Based upon and subject to the foregoing qualifications, assumptions and limitations and the further limitations set forth below, we are of the opinion that, with respect to the Common Units to be offered by the Selling Unitholders pursuant to the Registration Statement, such Common Units are validly issued and, under the Delaware Revised Uniform Limited Partnership Act (the “Delaware Act”), purchasers of the Common Units will have no obligation to make further payments for their purchase of Common Units or contributions to the Partnership solely by reason of their ownership of Common Units or their status as limited partners of the Partnership, and no personal liability for the obligations of the Partnership, solely by reason of being limited partners of the Partnership.

 

Our opinion expressed above is subject to the qualifications that we express no opinion as to the applicability of, compliance with, or effect of any laws except the Delaware Act.

 

We do not find it necessary for the purposes of this opinion, and accordingly we do not purport to cover herein, the application of the securities or “Blue Sky” laws of the various states to the sale of the Common Units.

 

This opinion is limited to the specific issues addressed herein, and no opinion may be inferred or implied beyond that expressly stated herein.

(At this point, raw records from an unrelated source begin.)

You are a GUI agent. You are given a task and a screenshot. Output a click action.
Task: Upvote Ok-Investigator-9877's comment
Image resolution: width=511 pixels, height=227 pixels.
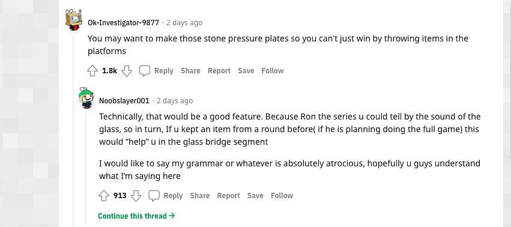coord(92,71)
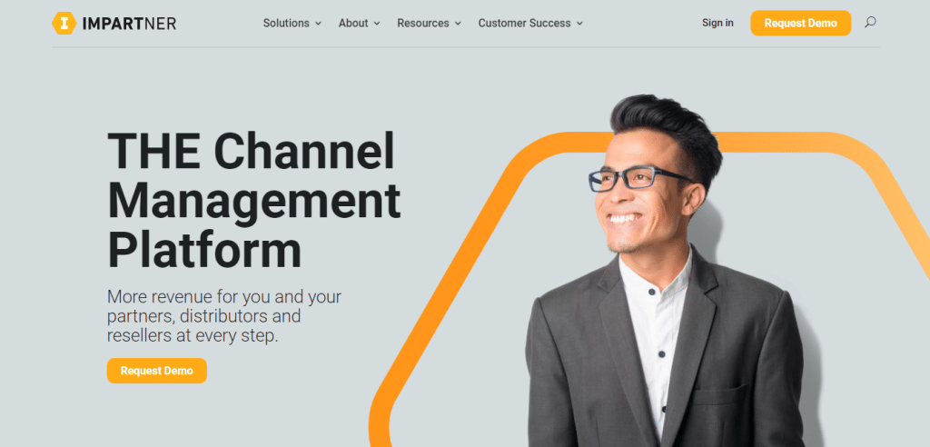Click the 'More revenue for you' paragraph
930x447 pixels.
click(x=224, y=316)
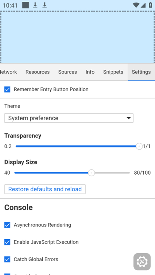Click Restore defaults and reload button
Image resolution: width=155 pixels, height=275 pixels.
45,189
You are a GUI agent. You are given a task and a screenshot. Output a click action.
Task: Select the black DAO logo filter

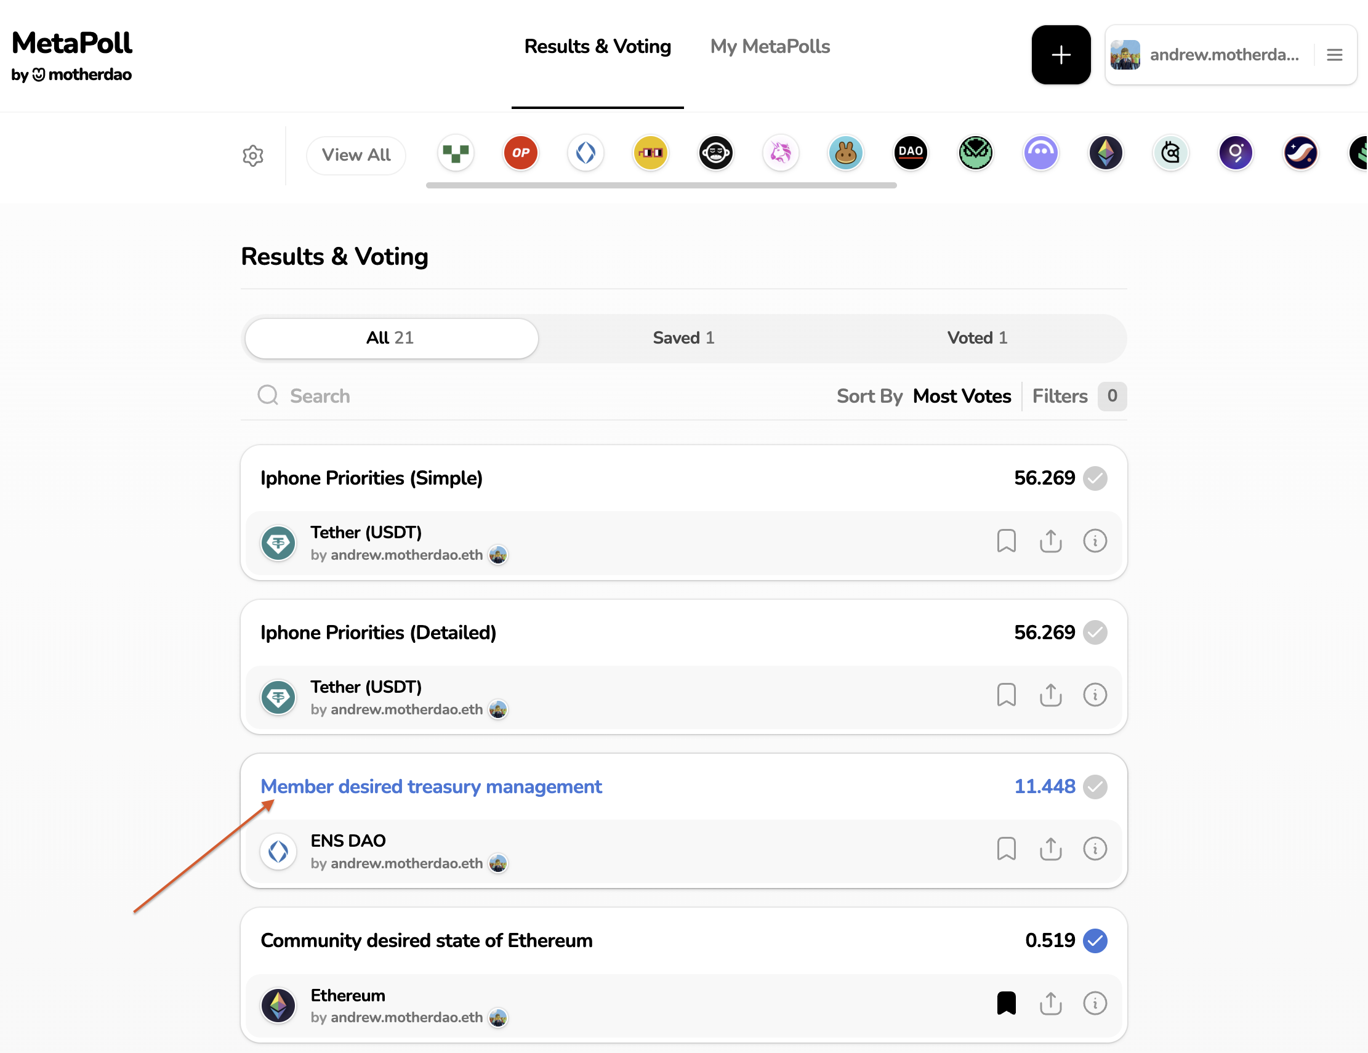click(910, 153)
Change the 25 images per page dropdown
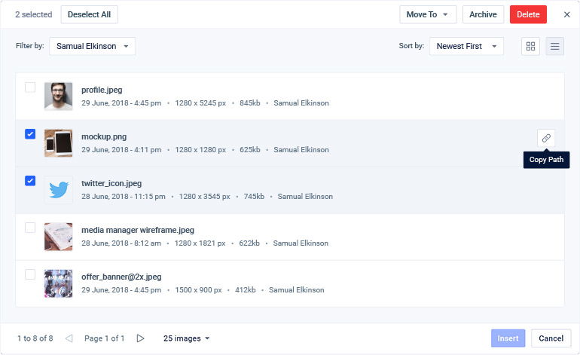The height and width of the screenshot is (355, 580). click(x=186, y=338)
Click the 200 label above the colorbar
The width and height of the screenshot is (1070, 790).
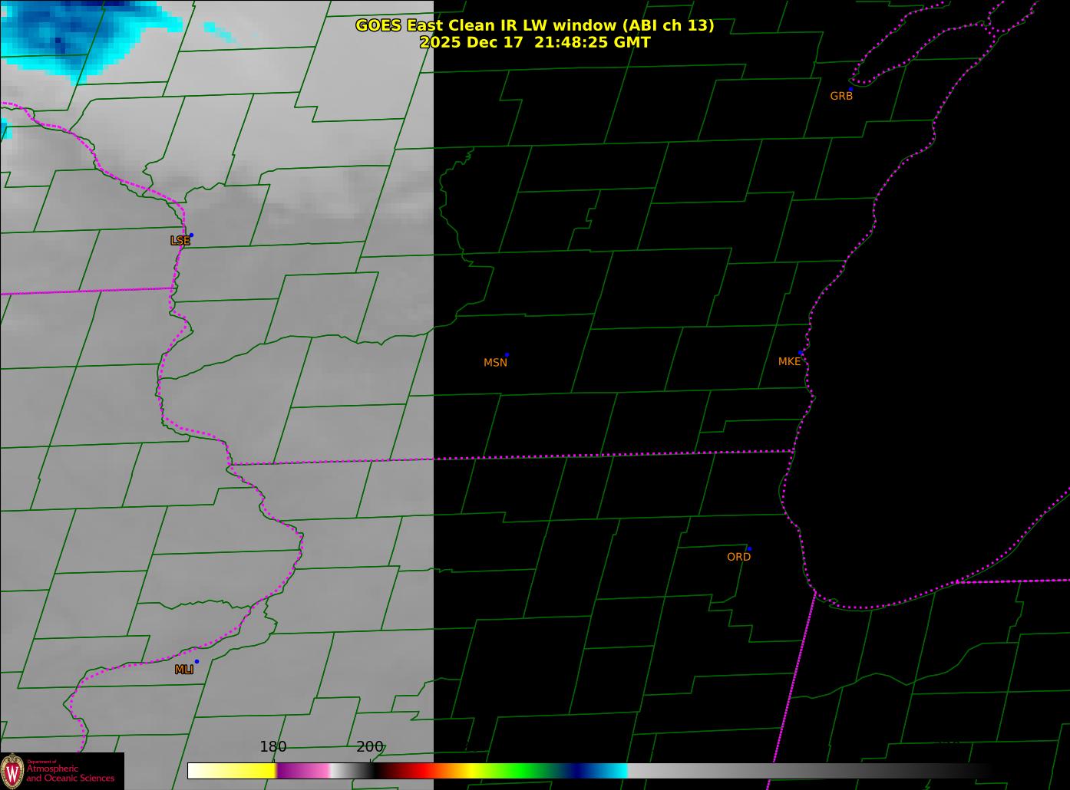tap(369, 746)
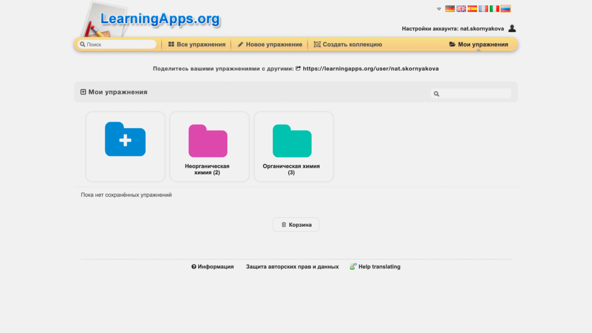Go to Мои упражнения tab
Image resolution: width=592 pixels, height=333 pixels.
(x=478, y=44)
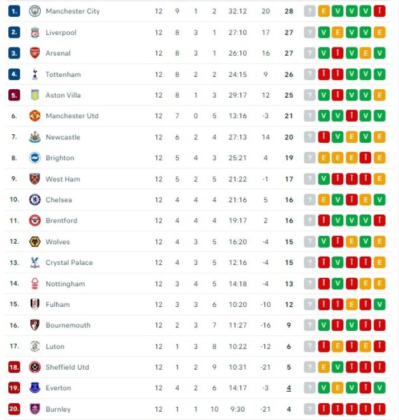Open the Manchester City club crest

coord(35,11)
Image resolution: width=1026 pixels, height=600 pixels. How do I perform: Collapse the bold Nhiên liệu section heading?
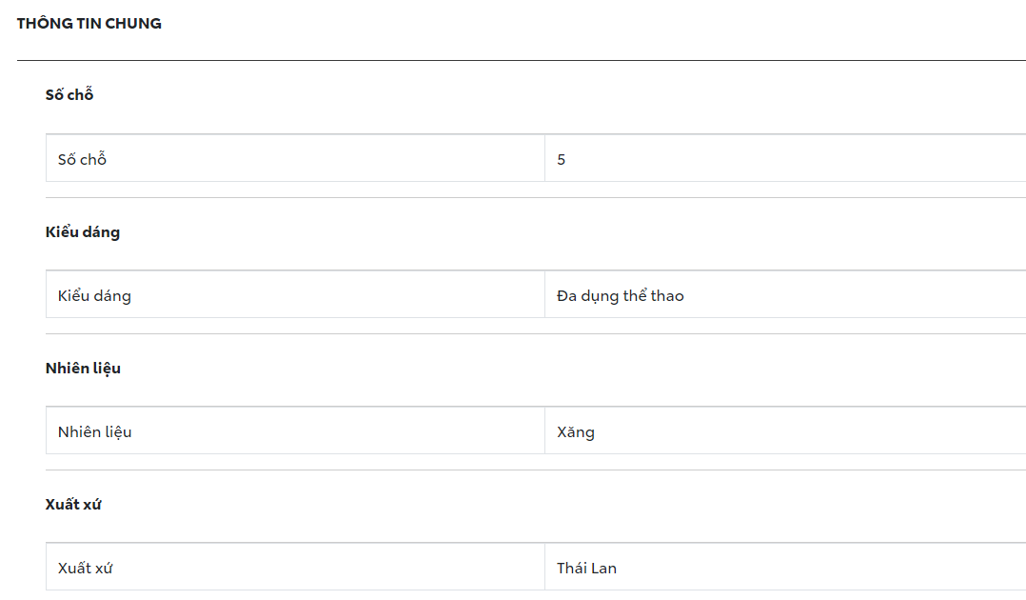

This opinion speaks only as of the date that the Registration Statement becomes effective under the Act, and we assume no obligation to revise or supplement this opinion should the present federal securities laws of the United States or the Delaware Act be changed by legislative action, judicial decision or otherwise.

 

 

 

 

 

October 30, 2025
Page 3

 

This opinion is furnished to you in connection with the filing of the Registration Statement and is not to be used, circulated, quoted or otherwise relied upon for any other purposes.

 

We hereby consent to the filing of this opinion as Exhibit 5.1 to the Registration Statement. We also consent to the reference to our firm under the heading “Legal Matters” in the Registration Statement. In giving this consent, we do not thereby admit that we are in the category of persons whose consent is required under Section 7 of the Act or the rules and regulations of the Commission.